§ **ACTIVITY**: The records below must be output exactly, without pictures.

§ **EXTRACTED RECORDS**:
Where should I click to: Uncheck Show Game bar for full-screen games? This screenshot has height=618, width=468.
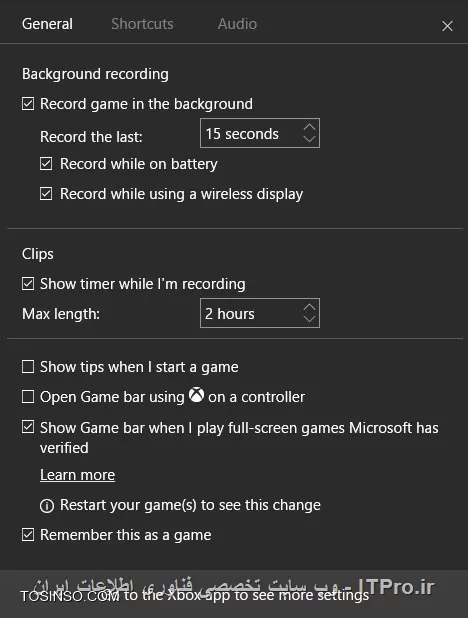[28, 427]
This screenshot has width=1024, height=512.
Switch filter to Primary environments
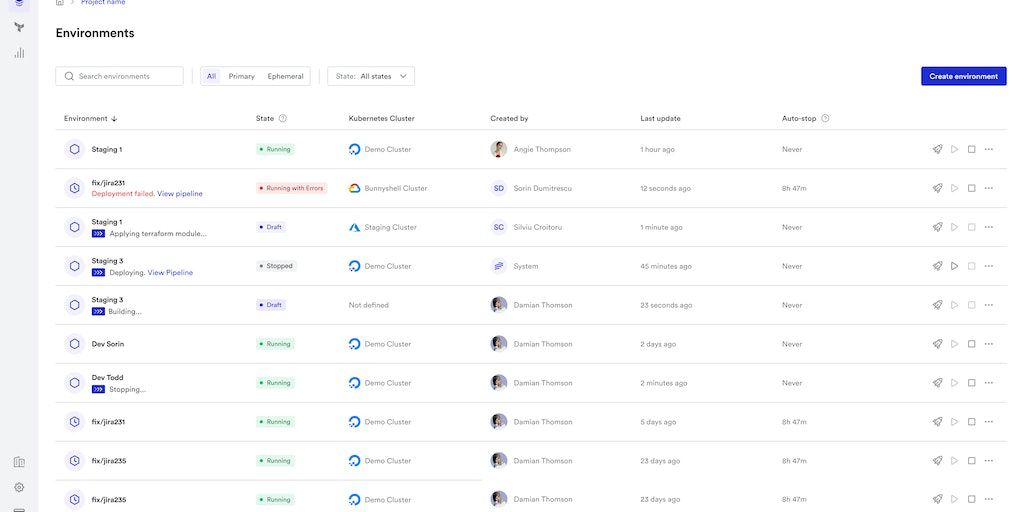coord(241,76)
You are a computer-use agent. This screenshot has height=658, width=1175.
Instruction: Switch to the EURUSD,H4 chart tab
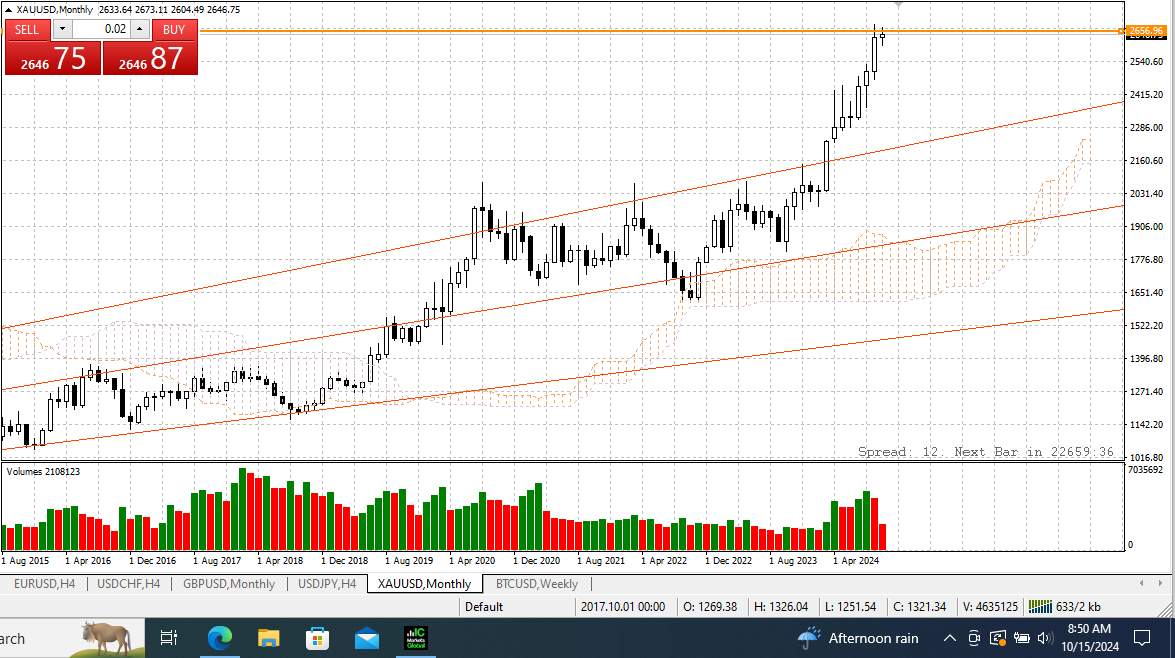[44, 584]
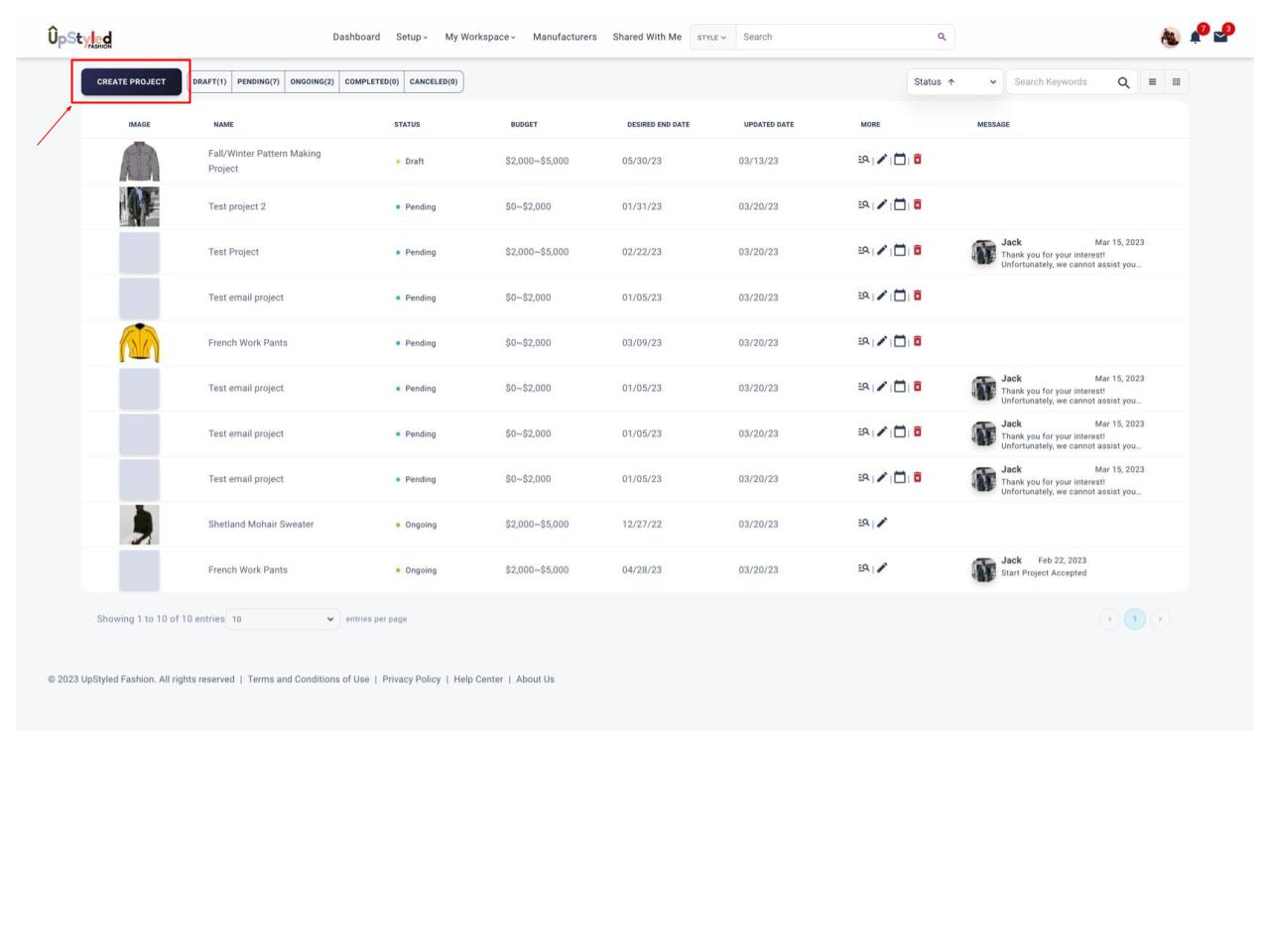Open the Privacy Policy link
This screenshot has width=1270, height=952.
coord(411,679)
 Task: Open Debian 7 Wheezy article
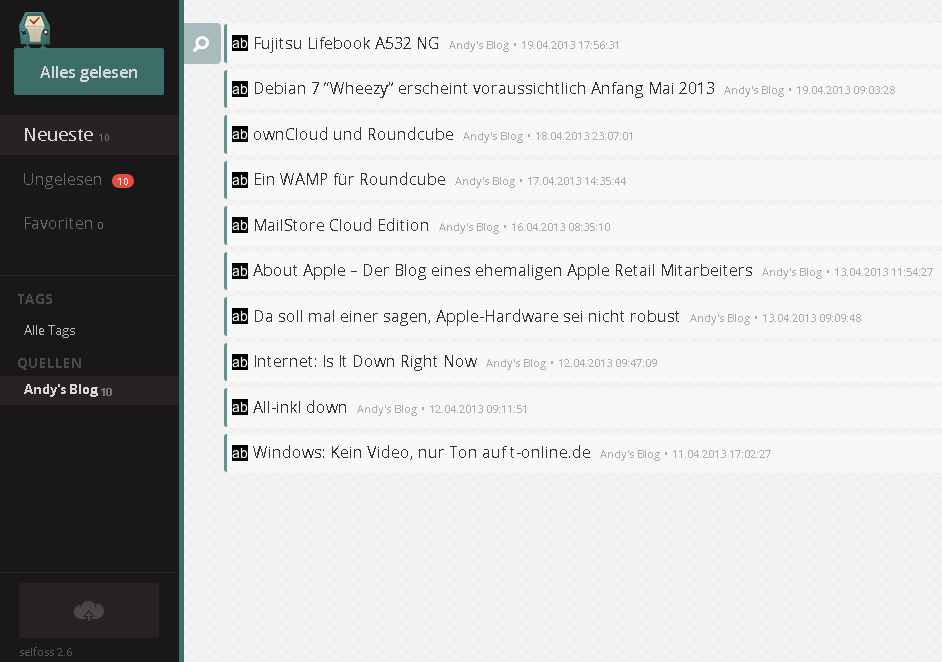484,89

§ **RESPONSE BOX**:
Where should I click to: Uncheck Show Game bar for full-screen games? This screenshot has height=618, width=468.
[28, 427]
This screenshot has width=1024, height=512.
Switch filter to Primary environments
coord(241,76)
You are a computer-use agent. This screenshot has height=658, width=1175.
Instruction: Switch to the EURUSD,H4 chart tab
[44, 584]
Open the Privacy Policy link
This screenshot has width=1270, height=952.
coord(411,679)
 Task: Open Debian 7 Wheezy article
484,89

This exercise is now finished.